▶ **TASK TO CARRY OUT**
How many lines in the material below contain the word "dropdown"? Reply with the number alone.

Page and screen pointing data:
━━━━━━━━━━━━━━━━━━━━

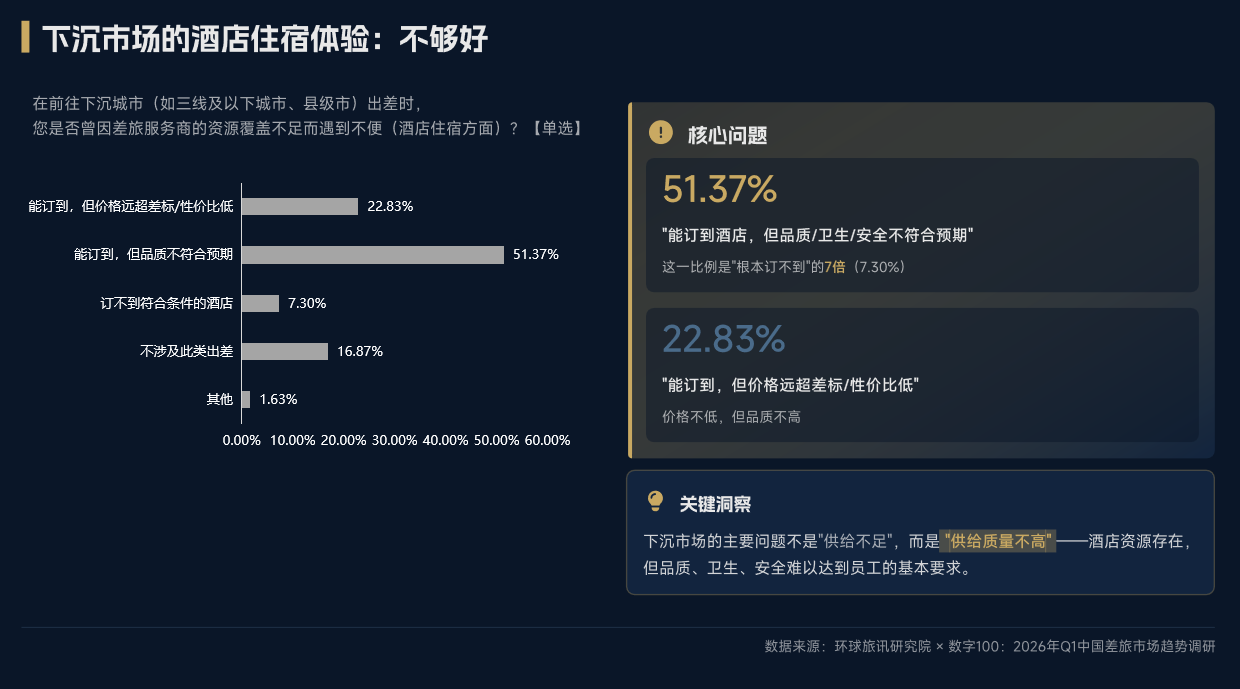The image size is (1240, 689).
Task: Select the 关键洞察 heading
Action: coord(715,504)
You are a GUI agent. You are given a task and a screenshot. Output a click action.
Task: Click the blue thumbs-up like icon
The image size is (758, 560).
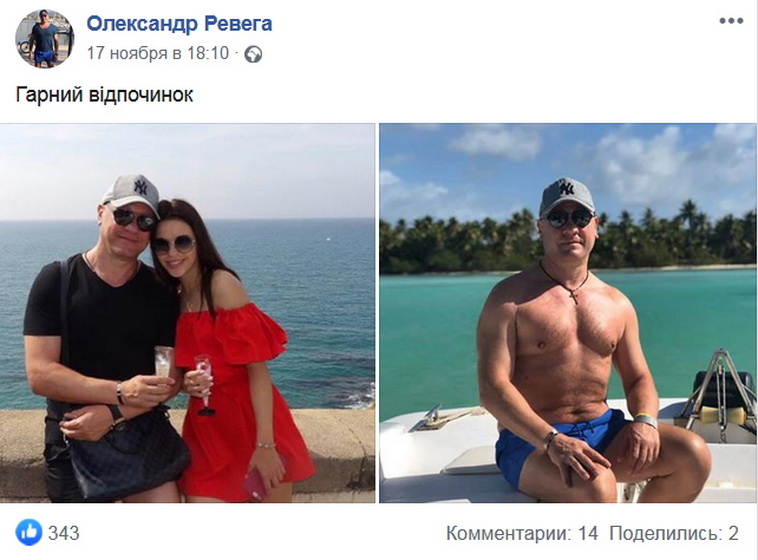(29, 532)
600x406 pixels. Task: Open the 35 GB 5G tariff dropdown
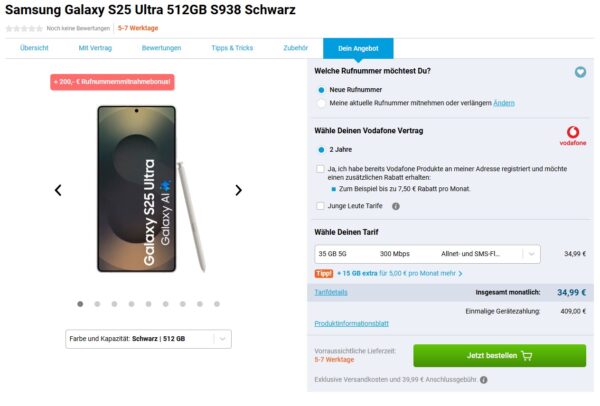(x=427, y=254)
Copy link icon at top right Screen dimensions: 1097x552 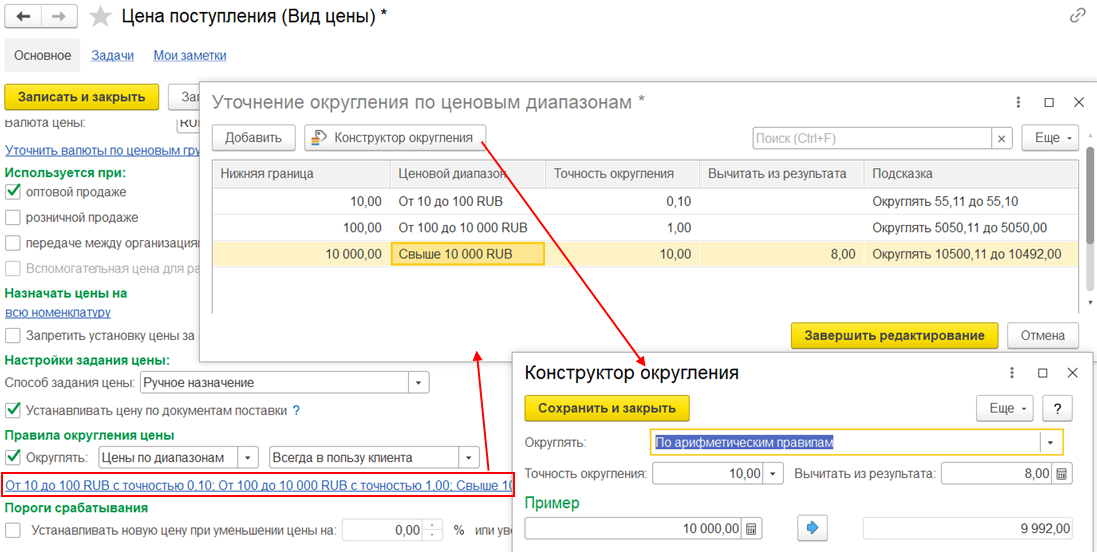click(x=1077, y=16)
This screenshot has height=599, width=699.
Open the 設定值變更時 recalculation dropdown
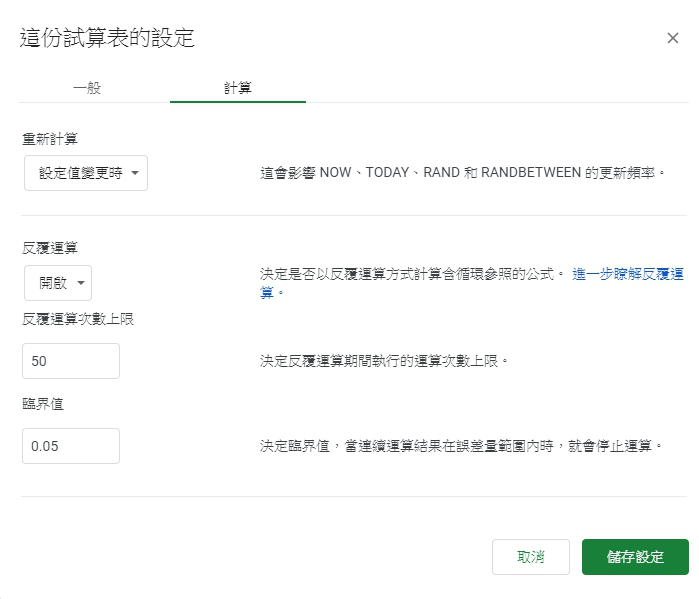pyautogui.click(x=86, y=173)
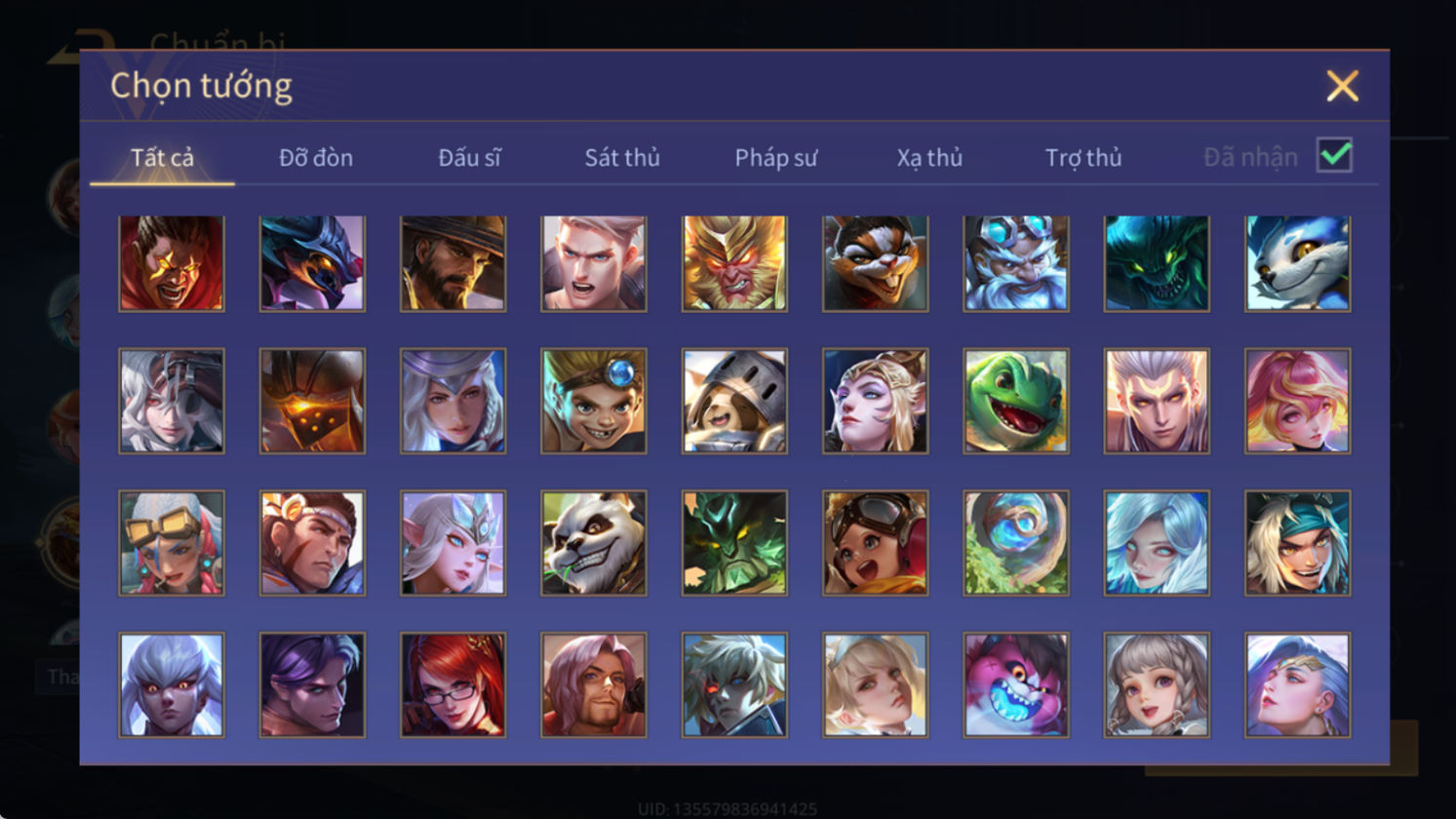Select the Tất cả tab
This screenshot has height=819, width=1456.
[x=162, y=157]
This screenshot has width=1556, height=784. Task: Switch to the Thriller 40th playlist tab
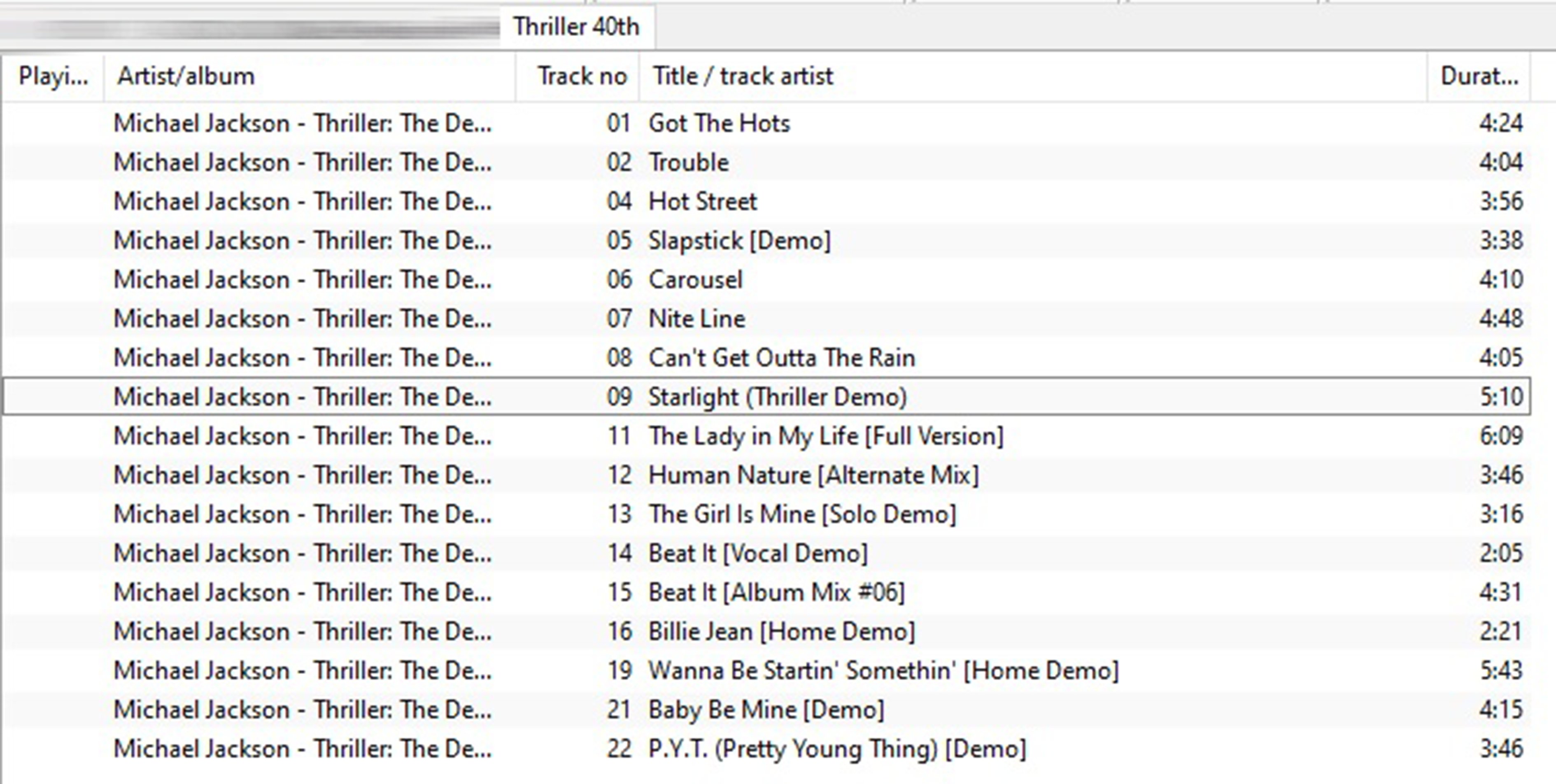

━━━━━━━━━━━━━━━━━━━━

▶ **WORKED SOLUTION**
2